L’incontro nel Tempio maggiore degli ebrei di Roma, 17 gennaio 2010

«I beni primari da tutelare insieme a quello della misericordia»


Alcuni brani del discorso del rabbino capo
Riccardo Di Segni


del rabbino capo Riccardo Di Segni


Benedetto XVI visita la mostra “Et ecce gaudium. Gli ebrei romani e la cerimonia di insediamento dei pontefici”, Museo ebraico di Roma [© Osservatore Romano]

Benedetto XVI visita la mostra “Et ecce gaudium. Gli ebrei romani e la cerimonia di insediamento dei pontefici”, Museo ebraico di Roma [© Osservatore Romano]
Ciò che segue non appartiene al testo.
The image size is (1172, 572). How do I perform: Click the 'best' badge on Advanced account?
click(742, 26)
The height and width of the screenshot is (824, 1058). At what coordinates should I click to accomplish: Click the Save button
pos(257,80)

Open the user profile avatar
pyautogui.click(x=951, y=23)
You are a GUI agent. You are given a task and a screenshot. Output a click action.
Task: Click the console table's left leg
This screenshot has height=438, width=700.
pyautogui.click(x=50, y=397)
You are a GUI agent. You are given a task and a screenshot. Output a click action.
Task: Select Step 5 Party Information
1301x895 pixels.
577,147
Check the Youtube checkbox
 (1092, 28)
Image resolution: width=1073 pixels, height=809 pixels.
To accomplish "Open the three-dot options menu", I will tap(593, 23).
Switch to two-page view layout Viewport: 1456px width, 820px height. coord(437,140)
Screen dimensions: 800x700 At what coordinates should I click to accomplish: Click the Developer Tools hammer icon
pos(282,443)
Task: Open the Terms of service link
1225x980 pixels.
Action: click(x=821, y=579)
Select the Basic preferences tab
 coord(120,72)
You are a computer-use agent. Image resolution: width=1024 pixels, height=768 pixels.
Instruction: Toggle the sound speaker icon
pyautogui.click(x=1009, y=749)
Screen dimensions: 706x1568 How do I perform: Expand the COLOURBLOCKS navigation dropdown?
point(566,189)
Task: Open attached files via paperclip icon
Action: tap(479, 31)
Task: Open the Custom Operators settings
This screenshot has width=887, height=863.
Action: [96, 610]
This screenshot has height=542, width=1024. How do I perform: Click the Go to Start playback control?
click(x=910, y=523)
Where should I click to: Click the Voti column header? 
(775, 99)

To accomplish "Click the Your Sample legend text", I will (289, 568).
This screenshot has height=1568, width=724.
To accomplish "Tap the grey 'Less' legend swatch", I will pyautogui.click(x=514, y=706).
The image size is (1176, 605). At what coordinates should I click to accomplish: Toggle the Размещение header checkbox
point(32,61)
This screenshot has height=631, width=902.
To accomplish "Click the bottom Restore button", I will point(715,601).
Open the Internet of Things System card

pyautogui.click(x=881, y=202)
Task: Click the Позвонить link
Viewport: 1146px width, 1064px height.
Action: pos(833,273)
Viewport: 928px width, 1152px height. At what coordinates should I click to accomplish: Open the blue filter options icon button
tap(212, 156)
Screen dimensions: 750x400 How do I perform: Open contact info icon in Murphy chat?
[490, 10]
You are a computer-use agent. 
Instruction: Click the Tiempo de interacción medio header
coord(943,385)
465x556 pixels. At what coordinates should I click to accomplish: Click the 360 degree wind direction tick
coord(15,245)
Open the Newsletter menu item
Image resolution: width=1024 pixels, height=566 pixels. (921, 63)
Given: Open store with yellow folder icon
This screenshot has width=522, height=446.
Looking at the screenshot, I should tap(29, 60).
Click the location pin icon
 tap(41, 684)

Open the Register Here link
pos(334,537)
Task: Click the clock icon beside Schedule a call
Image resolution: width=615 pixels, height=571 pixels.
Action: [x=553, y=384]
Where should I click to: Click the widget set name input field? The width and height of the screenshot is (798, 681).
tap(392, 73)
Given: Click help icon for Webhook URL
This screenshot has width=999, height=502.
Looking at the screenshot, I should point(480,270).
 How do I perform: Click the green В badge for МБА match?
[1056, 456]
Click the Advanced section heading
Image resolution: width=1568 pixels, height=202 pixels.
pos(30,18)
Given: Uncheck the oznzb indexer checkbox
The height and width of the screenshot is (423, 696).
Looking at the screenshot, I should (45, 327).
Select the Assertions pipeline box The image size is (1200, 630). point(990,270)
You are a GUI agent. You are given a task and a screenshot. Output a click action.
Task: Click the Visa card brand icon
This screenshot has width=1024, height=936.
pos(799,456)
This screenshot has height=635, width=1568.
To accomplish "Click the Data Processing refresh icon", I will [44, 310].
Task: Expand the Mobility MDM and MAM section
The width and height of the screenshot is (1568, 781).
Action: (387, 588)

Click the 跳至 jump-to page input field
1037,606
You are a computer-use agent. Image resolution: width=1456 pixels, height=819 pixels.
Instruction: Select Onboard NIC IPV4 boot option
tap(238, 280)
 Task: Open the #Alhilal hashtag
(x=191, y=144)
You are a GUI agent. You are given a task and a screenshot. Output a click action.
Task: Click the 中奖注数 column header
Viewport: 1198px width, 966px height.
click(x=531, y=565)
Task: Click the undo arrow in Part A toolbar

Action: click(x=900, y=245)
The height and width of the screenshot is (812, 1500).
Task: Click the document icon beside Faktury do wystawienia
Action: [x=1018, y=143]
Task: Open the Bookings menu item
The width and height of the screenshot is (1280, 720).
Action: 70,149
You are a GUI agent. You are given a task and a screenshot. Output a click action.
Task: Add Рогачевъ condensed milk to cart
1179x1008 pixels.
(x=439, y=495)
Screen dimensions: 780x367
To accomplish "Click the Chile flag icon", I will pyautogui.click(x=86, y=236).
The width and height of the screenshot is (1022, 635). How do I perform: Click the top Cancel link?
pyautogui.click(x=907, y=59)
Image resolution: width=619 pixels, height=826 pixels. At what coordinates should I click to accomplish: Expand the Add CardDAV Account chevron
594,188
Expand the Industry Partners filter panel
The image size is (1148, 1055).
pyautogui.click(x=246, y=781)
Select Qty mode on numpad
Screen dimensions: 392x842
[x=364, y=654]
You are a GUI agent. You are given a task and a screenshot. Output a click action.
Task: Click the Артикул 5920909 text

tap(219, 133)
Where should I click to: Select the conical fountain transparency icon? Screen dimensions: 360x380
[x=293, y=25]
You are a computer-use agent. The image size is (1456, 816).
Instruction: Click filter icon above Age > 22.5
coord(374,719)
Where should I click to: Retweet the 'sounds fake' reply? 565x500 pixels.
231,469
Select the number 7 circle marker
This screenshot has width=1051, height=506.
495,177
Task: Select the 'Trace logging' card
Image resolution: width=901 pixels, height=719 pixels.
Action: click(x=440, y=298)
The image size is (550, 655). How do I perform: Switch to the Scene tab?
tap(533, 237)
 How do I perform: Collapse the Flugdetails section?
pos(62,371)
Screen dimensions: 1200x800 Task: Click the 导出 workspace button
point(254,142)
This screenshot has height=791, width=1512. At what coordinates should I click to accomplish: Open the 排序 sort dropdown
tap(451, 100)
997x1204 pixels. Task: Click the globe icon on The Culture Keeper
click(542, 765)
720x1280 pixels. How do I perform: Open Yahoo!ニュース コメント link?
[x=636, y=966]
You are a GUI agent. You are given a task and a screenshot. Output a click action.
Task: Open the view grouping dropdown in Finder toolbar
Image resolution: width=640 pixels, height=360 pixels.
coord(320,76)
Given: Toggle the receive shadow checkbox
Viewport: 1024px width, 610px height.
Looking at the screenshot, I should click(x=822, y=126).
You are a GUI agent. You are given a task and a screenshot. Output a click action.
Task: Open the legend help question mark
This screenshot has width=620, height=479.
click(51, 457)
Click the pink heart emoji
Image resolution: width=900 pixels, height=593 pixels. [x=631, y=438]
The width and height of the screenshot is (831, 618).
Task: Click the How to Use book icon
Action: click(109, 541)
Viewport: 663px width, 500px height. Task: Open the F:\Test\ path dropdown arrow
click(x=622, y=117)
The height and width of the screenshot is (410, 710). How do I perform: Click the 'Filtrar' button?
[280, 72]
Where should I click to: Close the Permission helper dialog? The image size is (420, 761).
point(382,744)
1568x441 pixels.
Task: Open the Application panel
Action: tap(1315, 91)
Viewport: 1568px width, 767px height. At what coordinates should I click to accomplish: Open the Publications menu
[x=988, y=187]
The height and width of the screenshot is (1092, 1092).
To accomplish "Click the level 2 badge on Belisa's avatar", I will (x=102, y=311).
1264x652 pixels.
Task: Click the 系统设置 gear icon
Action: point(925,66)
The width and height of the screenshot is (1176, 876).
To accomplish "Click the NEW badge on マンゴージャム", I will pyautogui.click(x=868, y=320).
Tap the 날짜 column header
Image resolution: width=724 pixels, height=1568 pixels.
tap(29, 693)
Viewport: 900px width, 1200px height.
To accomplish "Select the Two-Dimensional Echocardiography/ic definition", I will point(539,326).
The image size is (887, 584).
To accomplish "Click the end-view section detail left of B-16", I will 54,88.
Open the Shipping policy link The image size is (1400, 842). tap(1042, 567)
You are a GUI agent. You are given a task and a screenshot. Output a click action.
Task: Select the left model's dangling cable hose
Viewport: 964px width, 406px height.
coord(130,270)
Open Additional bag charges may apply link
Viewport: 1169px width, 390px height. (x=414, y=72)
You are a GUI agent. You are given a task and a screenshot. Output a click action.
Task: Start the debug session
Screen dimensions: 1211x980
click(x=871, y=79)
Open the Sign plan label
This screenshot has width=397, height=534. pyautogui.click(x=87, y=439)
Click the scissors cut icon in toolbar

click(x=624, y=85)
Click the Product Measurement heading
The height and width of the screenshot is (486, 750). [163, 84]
«Quando un nuovo papa veniva eletto, il pontificato iniziava con una solenne processione per le vie di Roma. A questa processione dovevano partecipare anche gli ebrei della città, addobbando un tratto del lungo percorso. Tra gli addobbi c’erano anche dei grandi pannelli elogiativi…
… I tempi evidentemente sono cambiati e ringraziamo il Signore Benedetto che ci ha portato a un’epoca di libertà; e dopo la libertà conquistata nel 1870, possiamo, dai tempi del Concilio Vaticano, rapportarci con la Chiesa cattolica e il suo papa in termini di pari dignità e rispetto reciproco. Sono le aperture del Concilio che rendono possibile questo rapporto; se venissero messe in discussione non ci sarebbe più possibilità di dialogo»





«Lo Stato di Israele è un’entità politica, garantita dal diritto delle genti. Ma nella nostra visione religiosa non possiamo non vedere in tutto questo anche un disegno provvidenziale. Nel linguaggio comune si usano spesso espressioni come “terra santa” e “terra promessa”, ma si rischia di perderne il senso originario e reale. La terra è la terra d’Israele, e in ebraico letteralmente non è la terra che è santa, ma è eretz Hakodesh, la terra di Colui che è Santo; e la promessa è quella fatta ripetutamente dal Signore ai nostri patriarchi, Abramo, Isacco e Giacobbe, di darla ai loro discendenti, i figli di Giacobbe-Israele, che effettivamente l’hanno avuta per lunghi periodi»





«Il dovere di proteggere l’ambiente nasce con il primo uomo; Adamo fu posto nel giardino dell’Eden con l’obbligo di “lavorarlo e custodirlo” (Gen 2, 15). Bisogna ricordare che nella Bibbia ebraica non compare mai la parola natura, come cosa indipendente, ma solo il concetto di creato e creatura. Siamo tutti creature, dalle pietre agli esseri umani. Il Cantico delle creature di Francesco d’Assisi è radicato nella spiritualità biblica, soprattutto dei Salmi. Possiamo per questo condividere un progetto di ecologia non idolatrica, senza dimenticare che alla cima della creazione c’è l’uomo fatto a immagine divina. La responsabilità va alla protezione di tutto il creato, ma la santità della vita, la dignità dell’uomo, la sua libertà, la sua esigenza di giustizia e di etica sono i beni primari da tutelare. Sono gli imperativi biblici che condividiamo, insieme a quello della misericordia; vivere la propria religione con onestà e umiltà, come potente strumento di crescita e promozione umana, senza aggressività, senza strumentalizzazione politica, senza farne strumento di odio, di esclusione e di morte»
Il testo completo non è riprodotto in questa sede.